The Lemon Twigs - The One
デビュー当時からなんとなく耳にしていたが、とくにピンとくる楽曲もなく、とはいえ新曲が出れば一応耳を傾けるという接し方をしていたThe Lemon Twigs。そんな不真面目な姿勢が一変したのは、“Foolin' Around”という曲を聴いてから。続いて耳にした“The One”も本当に素晴らしくて、態度を改めて良かったと思っている。
両曲ともに、Todd Rundgrenが大衆受けを狙って適当につくった素晴らしいポップソングの数々を彷彿とさせるどころか、シンプルながら緻密なアレンジや構成力では凌駕する点もある。パフォーマンスも素晴らしくて、“Foolin' Around”のヴォーカルはまるで若い頃のTodd Rundgrenだ。

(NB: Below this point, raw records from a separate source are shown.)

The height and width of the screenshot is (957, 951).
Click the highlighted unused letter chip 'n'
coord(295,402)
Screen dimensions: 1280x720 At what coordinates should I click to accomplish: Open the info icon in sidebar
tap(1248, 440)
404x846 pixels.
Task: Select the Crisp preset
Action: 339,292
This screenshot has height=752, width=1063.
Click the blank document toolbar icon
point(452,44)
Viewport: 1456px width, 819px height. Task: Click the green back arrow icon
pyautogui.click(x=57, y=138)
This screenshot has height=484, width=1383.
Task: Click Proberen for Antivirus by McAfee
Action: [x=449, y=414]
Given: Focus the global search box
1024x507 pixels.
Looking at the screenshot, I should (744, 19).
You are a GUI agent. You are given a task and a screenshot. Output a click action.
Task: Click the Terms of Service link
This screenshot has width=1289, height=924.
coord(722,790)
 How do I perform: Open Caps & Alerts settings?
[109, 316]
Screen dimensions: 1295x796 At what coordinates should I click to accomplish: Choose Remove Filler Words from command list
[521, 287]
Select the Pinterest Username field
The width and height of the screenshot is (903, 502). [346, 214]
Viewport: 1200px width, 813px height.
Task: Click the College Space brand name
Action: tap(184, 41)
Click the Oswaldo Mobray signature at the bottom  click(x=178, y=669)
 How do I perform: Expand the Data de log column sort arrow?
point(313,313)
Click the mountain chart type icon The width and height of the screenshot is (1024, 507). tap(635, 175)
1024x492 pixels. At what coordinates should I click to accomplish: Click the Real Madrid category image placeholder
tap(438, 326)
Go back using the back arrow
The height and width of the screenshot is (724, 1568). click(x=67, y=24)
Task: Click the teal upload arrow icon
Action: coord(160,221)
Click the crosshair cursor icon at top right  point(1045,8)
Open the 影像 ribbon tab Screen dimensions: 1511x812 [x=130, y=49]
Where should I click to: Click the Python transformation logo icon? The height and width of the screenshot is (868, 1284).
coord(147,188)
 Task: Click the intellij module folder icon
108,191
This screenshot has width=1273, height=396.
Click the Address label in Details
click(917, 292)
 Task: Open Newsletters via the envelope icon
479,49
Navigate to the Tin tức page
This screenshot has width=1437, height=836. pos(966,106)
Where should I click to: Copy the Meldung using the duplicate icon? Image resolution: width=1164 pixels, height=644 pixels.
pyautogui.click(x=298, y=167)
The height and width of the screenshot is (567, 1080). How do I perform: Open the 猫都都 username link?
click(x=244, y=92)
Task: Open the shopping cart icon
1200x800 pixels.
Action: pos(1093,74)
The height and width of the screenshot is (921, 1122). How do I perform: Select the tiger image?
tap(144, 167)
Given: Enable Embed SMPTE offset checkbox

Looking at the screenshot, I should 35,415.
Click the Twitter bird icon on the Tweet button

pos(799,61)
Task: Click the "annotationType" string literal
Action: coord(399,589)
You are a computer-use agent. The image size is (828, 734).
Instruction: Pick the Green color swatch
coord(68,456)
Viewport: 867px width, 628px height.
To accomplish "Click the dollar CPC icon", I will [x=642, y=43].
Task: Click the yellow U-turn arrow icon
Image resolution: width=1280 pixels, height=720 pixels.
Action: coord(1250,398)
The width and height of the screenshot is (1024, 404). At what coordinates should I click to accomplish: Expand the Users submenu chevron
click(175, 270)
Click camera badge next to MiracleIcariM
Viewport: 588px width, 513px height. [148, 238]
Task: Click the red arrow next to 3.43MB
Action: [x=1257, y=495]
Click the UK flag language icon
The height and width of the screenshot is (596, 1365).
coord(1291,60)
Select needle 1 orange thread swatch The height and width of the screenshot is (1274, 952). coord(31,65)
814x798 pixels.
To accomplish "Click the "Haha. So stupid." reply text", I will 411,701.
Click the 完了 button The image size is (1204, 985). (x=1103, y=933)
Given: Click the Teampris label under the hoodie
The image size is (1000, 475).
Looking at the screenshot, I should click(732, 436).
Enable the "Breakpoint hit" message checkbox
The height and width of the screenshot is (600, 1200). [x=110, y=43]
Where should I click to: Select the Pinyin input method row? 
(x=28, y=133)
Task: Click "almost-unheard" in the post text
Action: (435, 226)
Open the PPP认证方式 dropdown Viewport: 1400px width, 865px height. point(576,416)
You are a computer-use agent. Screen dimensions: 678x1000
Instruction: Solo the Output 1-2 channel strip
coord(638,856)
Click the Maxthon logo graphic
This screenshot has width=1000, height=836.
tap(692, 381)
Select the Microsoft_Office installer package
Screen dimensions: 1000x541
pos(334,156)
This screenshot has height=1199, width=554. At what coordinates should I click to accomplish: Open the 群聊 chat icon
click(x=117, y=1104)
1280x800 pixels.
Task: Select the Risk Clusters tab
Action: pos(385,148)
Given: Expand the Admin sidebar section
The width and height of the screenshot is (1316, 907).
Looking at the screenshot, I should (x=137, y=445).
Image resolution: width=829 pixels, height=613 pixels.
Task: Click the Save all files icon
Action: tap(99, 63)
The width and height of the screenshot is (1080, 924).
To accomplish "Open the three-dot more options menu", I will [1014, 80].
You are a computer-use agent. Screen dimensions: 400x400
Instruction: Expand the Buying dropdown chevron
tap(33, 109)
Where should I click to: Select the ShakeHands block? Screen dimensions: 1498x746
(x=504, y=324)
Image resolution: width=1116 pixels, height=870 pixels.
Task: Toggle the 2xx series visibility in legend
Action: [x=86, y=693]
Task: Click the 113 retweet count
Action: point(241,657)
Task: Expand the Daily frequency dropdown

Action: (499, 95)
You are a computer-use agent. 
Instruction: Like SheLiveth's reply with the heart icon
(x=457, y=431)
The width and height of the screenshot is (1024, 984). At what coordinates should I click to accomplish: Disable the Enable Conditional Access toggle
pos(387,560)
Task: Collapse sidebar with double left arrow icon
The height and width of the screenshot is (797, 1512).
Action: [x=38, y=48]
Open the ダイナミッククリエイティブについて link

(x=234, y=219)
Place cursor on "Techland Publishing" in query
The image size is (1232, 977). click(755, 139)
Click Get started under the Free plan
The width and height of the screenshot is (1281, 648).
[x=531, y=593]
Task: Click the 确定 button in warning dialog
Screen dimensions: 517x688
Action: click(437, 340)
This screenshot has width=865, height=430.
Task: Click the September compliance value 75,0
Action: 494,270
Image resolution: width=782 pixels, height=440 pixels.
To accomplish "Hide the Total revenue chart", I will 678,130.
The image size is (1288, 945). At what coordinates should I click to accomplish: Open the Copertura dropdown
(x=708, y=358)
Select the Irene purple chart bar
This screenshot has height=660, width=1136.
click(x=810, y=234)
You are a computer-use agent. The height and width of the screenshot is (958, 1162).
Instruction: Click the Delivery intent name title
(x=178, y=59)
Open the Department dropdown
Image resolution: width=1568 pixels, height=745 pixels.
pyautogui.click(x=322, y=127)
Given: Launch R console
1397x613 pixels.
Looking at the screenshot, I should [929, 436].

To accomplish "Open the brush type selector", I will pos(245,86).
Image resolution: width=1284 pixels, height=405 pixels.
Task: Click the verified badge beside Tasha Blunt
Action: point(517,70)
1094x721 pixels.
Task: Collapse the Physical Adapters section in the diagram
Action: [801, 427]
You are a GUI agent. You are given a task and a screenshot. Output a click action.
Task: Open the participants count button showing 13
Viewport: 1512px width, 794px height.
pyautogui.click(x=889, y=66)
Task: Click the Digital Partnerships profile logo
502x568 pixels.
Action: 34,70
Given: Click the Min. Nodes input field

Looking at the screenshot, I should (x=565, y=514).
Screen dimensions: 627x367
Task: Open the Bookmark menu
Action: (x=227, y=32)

とくに“The One”のリリースは、次作のプロモーション的な意味合いもあるのだろう。しかも同曲において、ダダリオ兄弟は、レコード会社に大衆受けする3分間ポップソングを書けとせっつかれて、それこそ3分くらいで適当に珠玉の名曲をつくってしまうTodd Rundgrenの態度を踏襲してみせたのだと思う。
ことさらうまさや技巧を強調することなく、さらりと聴かせてしまうところが本当に憎たらしい。天才ってのはいつの時代もいるものである。